* What to work on
Please copy out every row below, requests included, and shift each click coordinate in the answers by adding 96 to it. Leave the pictures out of your answer.

* Exercise inputs
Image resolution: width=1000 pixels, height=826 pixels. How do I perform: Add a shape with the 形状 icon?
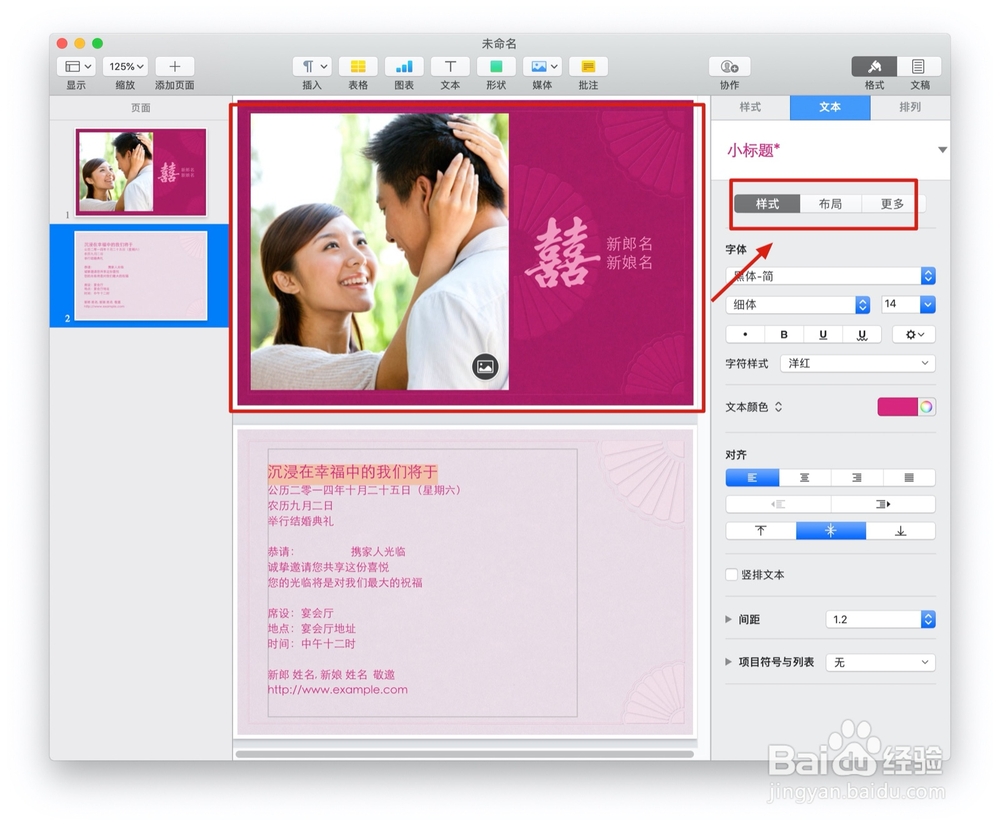pyautogui.click(x=495, y=66)
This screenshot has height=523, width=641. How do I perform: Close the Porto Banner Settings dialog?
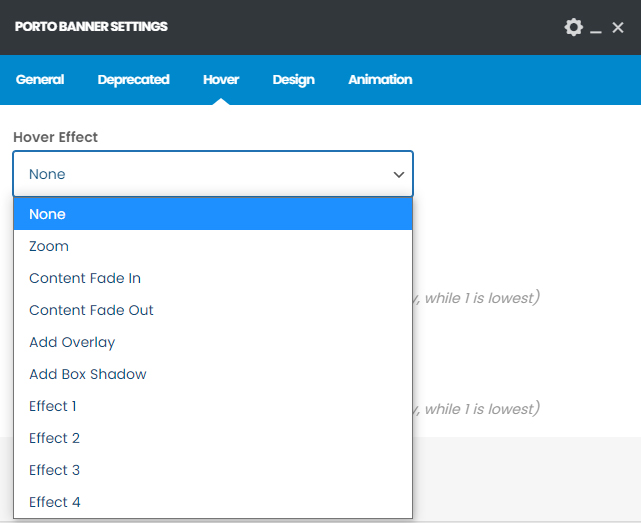pos(618,28)
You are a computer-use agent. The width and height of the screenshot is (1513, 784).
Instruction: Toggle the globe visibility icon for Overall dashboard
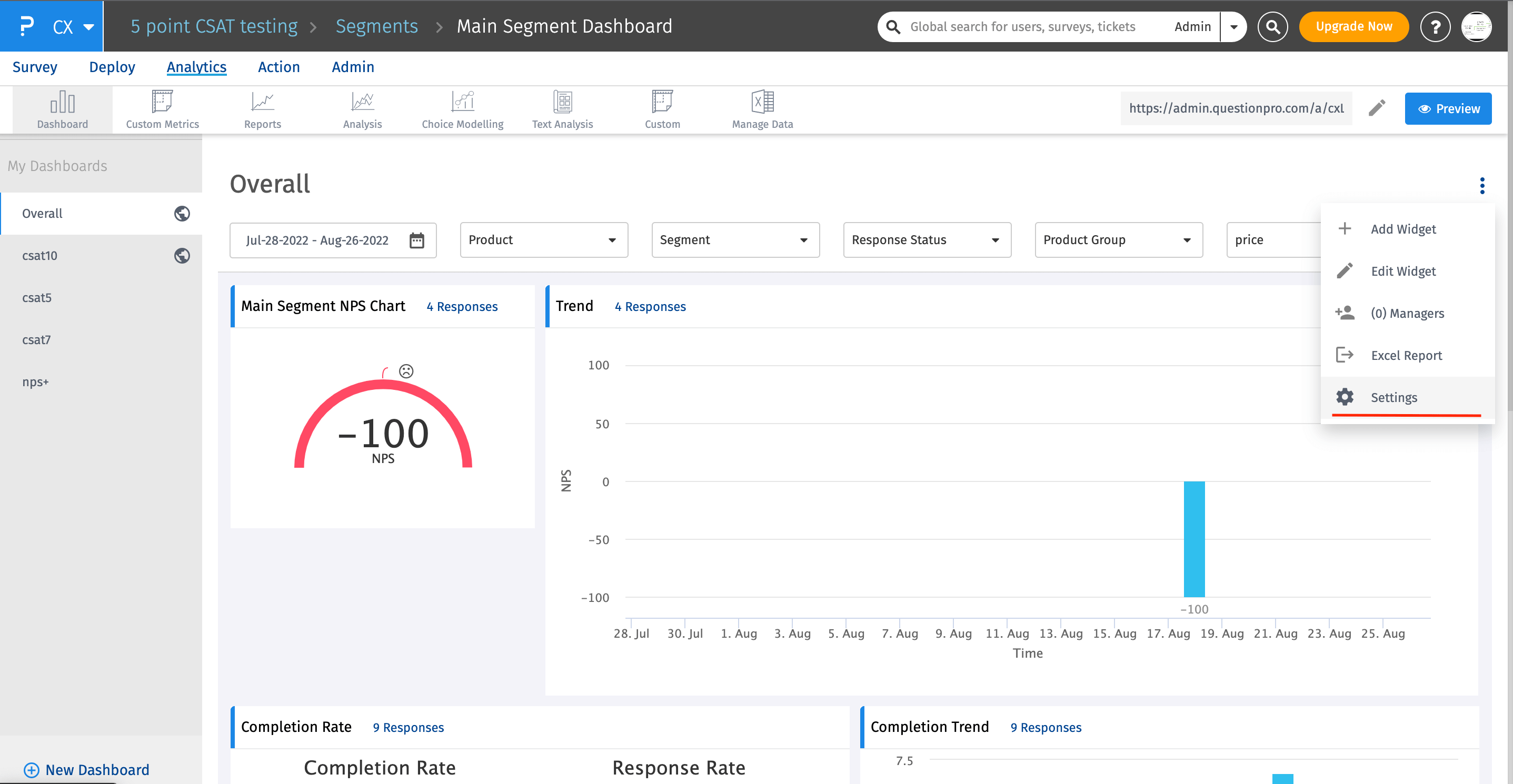(182, 214)
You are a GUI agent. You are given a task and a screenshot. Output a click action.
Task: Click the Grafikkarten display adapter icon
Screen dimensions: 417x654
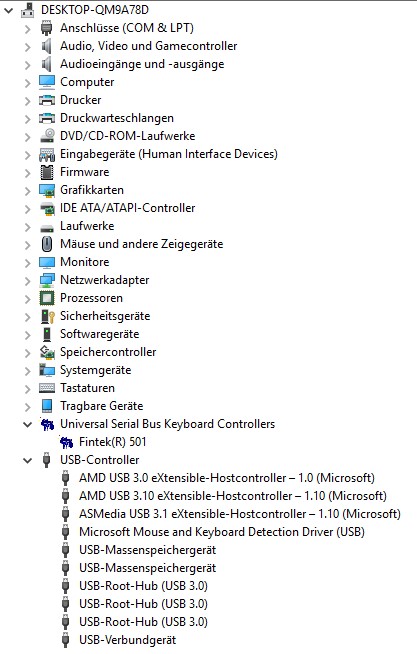pyautogui.click(x=47, y=190)
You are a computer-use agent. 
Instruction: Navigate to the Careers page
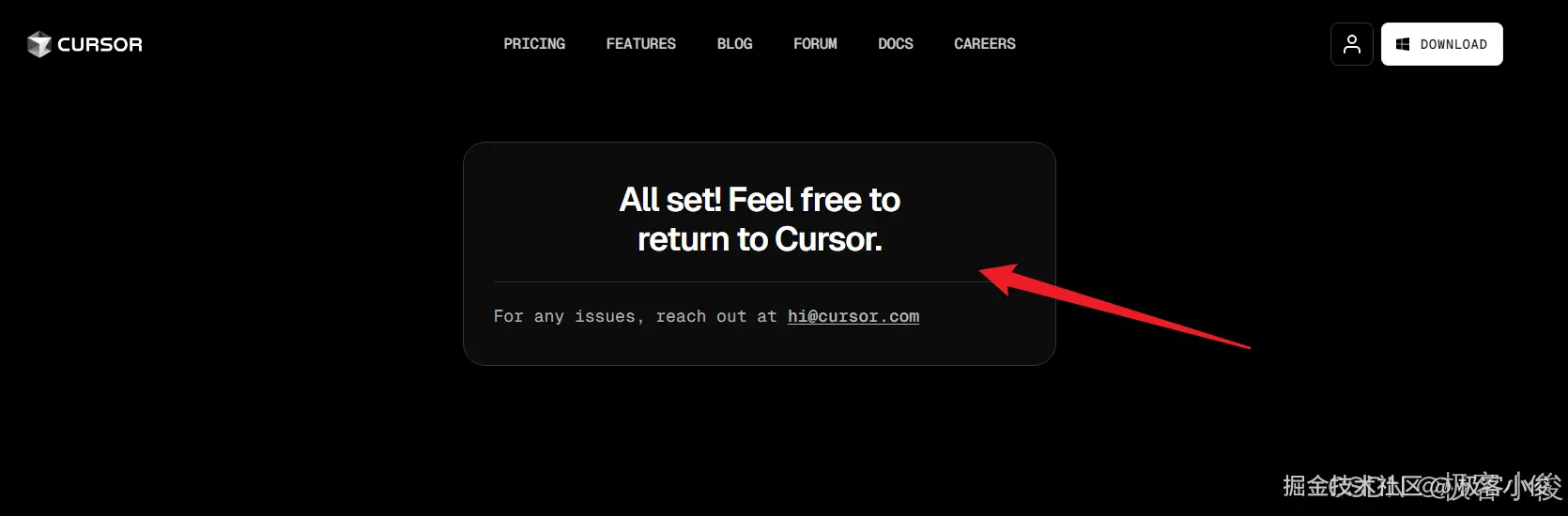(985, 44)
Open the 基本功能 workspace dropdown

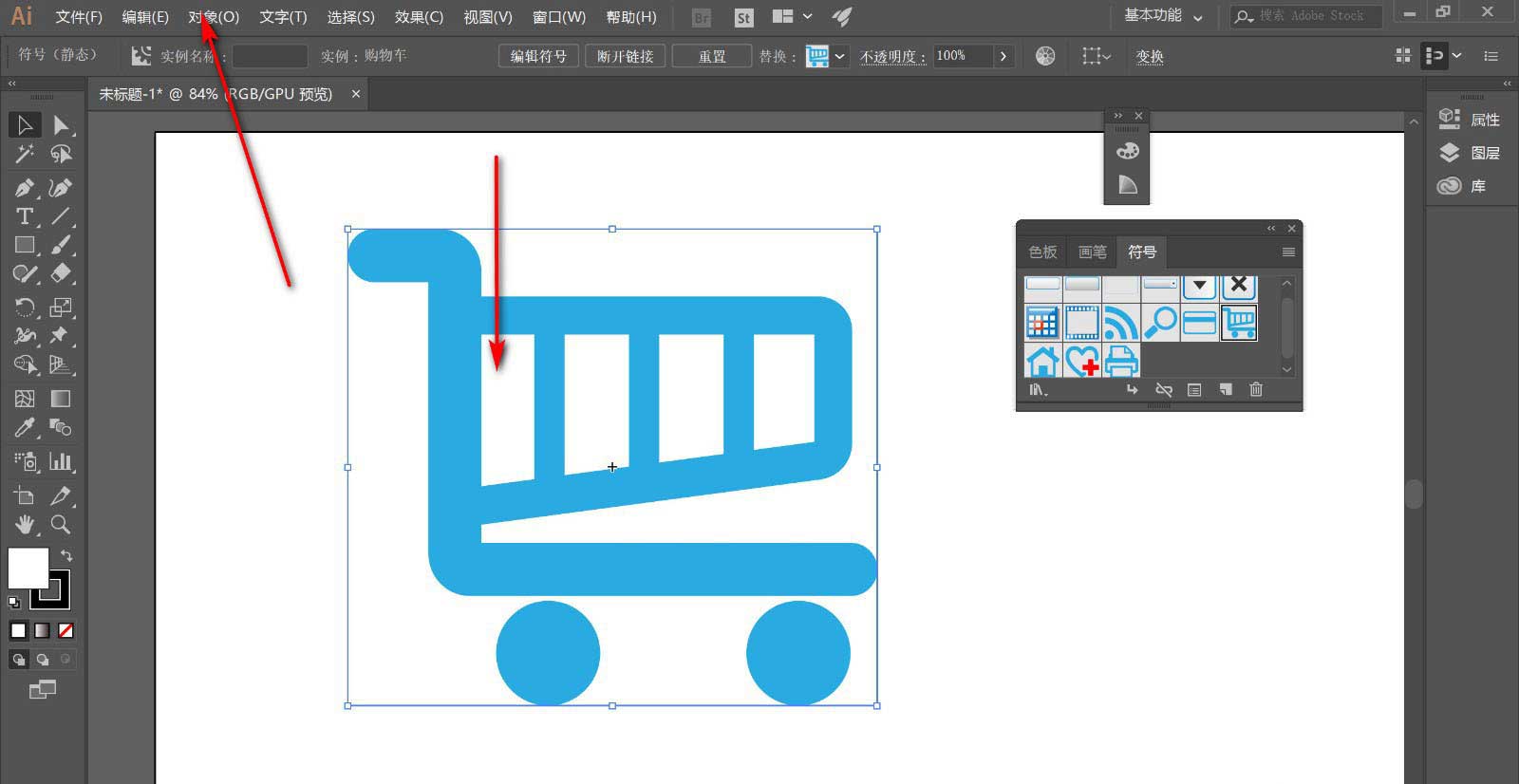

* Written response
Image resolution: width=1000 pixels, height=826 pixels. How do I perform: Add a shape with the 形状 icon?
pyautogui.click(x=591, y=162)
This screenshot has height=523, width=641. How do I perform: Close the Porto Banner Settings dialog?
pos(714,124)
You are a computer-use agent. The width and height of the screenshot is (1513, 784).
Instruction: Toggle the globe visibility icon for Overall dashboard
(278, 310)
You are a GUI agent. You are given a task and a screenshot. Output a click action.
Task: Click the Grafikkarten display adapter icon
Screen dimensions: 417x654
pyautogui.click(x=143, y=286)
You are a computer-use agent. 
Instruction: Navigate to the Careers page
(1081, 140)
Open the 基本功能 workspace dropdown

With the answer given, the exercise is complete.